The time-dependent AUC curves were plotted to further verify the discriminability of the nomogram, and the results exhibited good stability and sufficient discriminant ability that could predict the probabilities of survival and progression in patients receiving TACE (Figure 9).

Figure 9.

Time-dependent AUC in training cohort and validation cohort for predicting OS (A) and PFS (B).

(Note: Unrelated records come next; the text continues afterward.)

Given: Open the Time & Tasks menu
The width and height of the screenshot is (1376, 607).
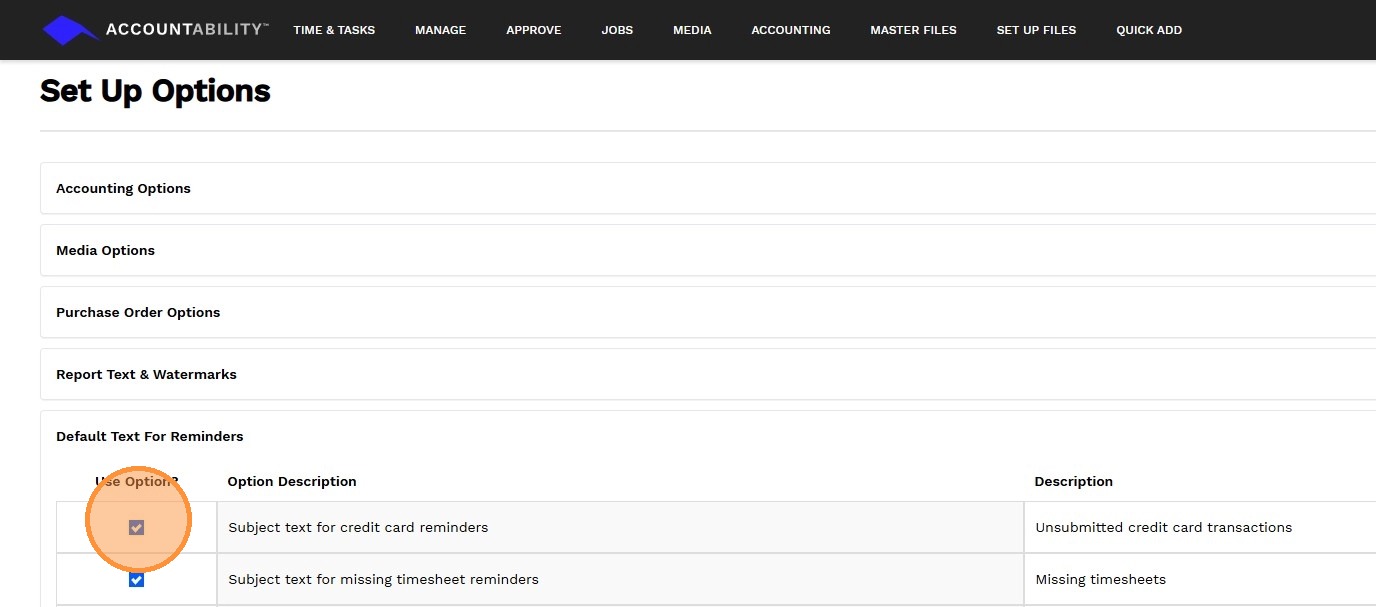Looking at the screenshot, I should [334, 30].
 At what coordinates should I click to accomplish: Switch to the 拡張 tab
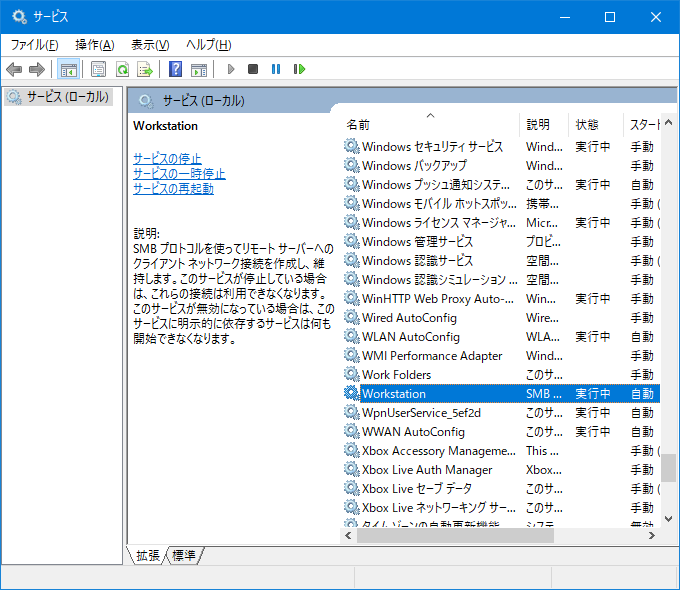click(x=147, y=555)
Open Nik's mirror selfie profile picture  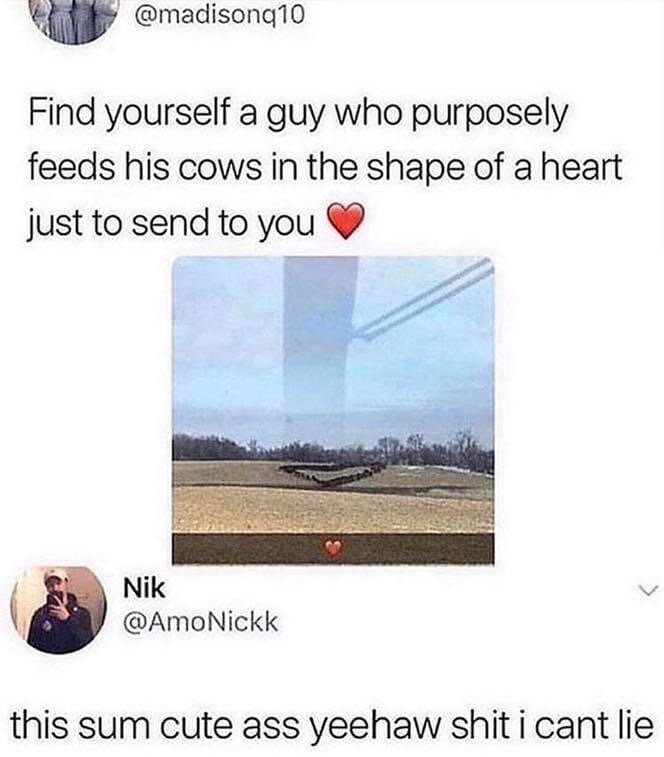tap(58, 610)
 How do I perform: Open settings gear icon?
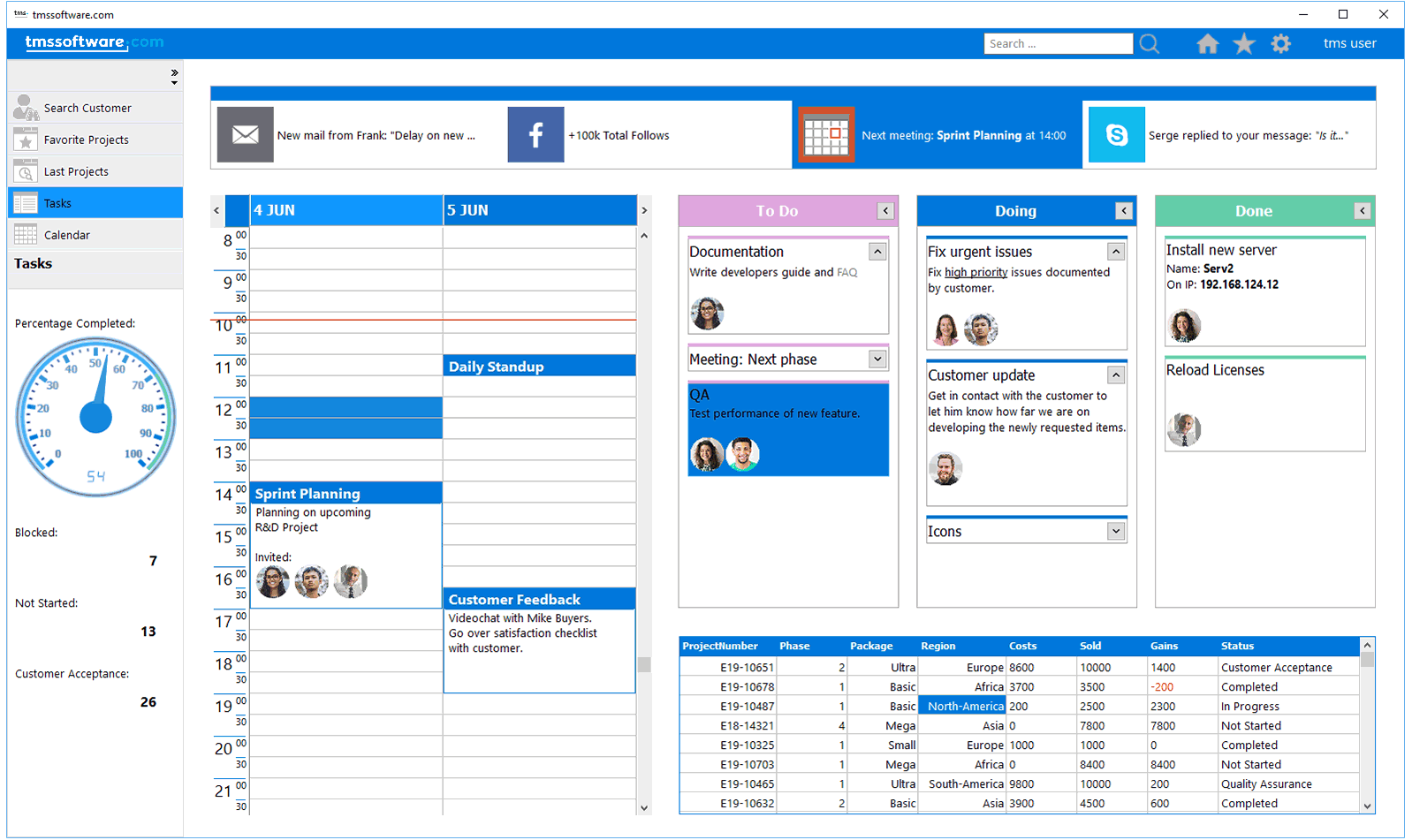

Risk stratification and clinical decision analysis

The total risk score of each patient was calculated, and the stratification was conducted through the median risk score of all patients. Survival curves were drawn by the Kaplan-Meier method, and then we performed the log-rank test to determine the difference between groups. The results suggested that the nomogram exhibited excellent discrimination in 2 cohorts (Figure 10).

Figure 10.

The analysis of risk stratification. Risk stratification in training cohort (A) and validation cohort (B) for OS. Risk stratification in training cohort (C) and validation cohort (D) for PFS.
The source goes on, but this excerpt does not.